As was mentioned at the beginning, the VBayes algorithm can be used on more general forms of problems than the missing data problem above.

Our “parameter” was \( (z,\theta) \) and the VBayes approximation restricted \( q(z,\theta) \) to distributions of the form \( q_z(z)q_\theta(\theta) \)
More generally, we can partition a parameter vector \( \theta \) into \( M \) sets \( (\theta_1,.....,\theta_M) \) and use \( q(\theta) = \prod\limits_{i=1}^M q_i(\theta_i) \) as the class of approximating distributions. The VBayes update cycles through \( M \) component updates \[ q_j(\theta_j \mid \theta_{-j}) = \frac{e^{E_{-j}(log\:p(\theta,y))}}{\int e^{E_{-j}(log\:p(\theta,y))}d\theta_j} \] where \( E_{-j} \) indicates the expectation over all components of \( \theta \) other than \( \theta_j \) (Bishop pg 465-466).
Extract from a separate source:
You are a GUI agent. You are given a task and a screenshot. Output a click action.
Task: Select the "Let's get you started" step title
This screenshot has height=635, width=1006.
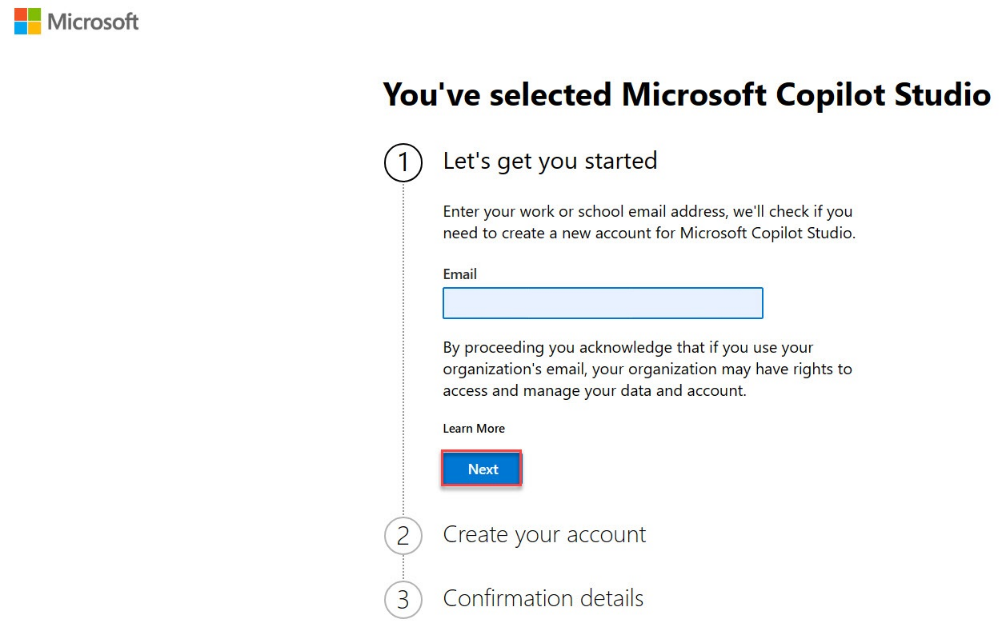click(x=550, y=161)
Compare the updates above to the B&G updates, where \( \theta \) above was \( (\theta,z) \):

\( q^{k+1}_z(z) = \frac{exp(\int log\:p(z,y,\theta) q^k_\theta(\theta)d\theta)}{\int exp(\int log\:p(z,y,\theta) q^k_\theta(\theta)d\theta) dz} \)
\( q^{k+1}_z(z) = \frac{exp(\int log\:p(z,y,\theta) q^{k+1}_z(z)dz)}{\int exp(\int log\:p(z,y,\theta) q^{k+1}_z(z)dz)d\theta} \)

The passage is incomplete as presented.